Adcock and her team are now trying to simulate a motivated brain state in the lab. She describes one of her projects as follows:

“We’re now working on a series of studies where we’re asking people to try to generate these motivational states on their own. We simply asked people to just envision a motivated state. We gave them a few examples, like a coach saying encouraging words or a physical triumph of some sort, but we really left it up to the participants to find imagery that worked for them.

“I thought that we could just ask people to do this because they are so good at gearing up to get things done, especially in an academic setting. I thought they would do this pretty reliably and we’d see this in the activation in the midbrain, where the dopamine neurons reside. But when study participants were asked to do this, it was pretty unreliable. Some people were able to activate this brain system, others couldn’t. But then we gave them feedback on different techniques that might work—and showed them their activation in the midbrain. At the end of 20 minutes, people were able to activate the system with that feedback. So the surprises there were two-fold. One, people weren’t better at motivating themselves. Second, they could use our feedback to select strategies and do it better with no external stimuli. Those are fun outcomes with a lot of different implications.”
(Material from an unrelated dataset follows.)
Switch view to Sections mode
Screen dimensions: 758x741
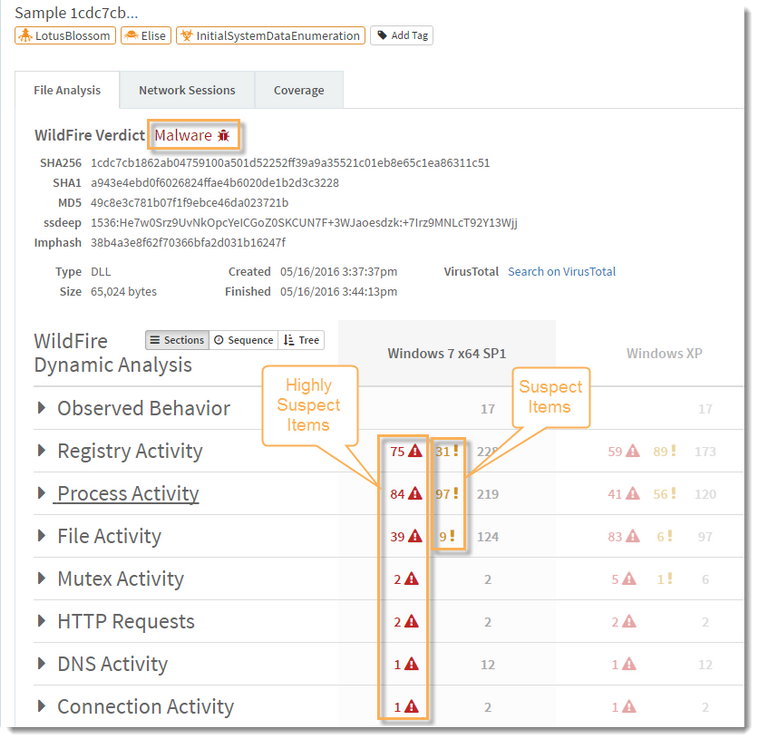176,340
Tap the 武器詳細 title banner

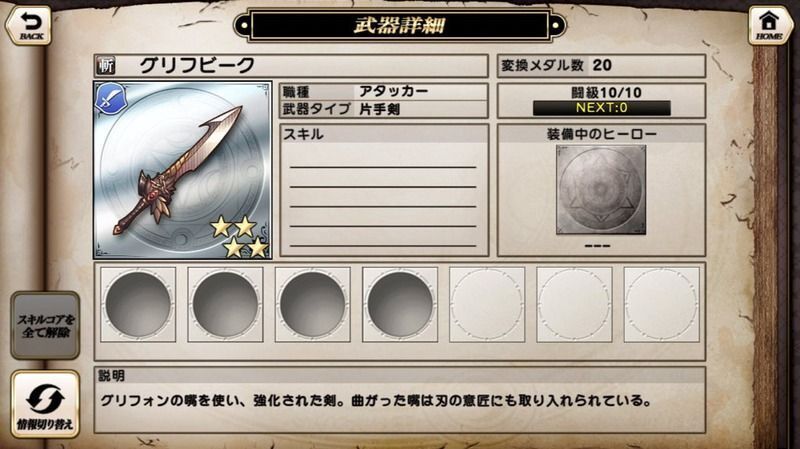pyautogui.click(x=400, y=25)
Many of these implications hold promise for students and teachers hoping to improve learning outcomes in both formal and informal education settings.

“Motivation, whether it’s positive or negative, has profound impact on what happens in the classroom. We’re still trying to understand all the ways that these states can influence the way students learn, and ultimately extend these insights to other learning contexts like psychotherapy and behavior change.”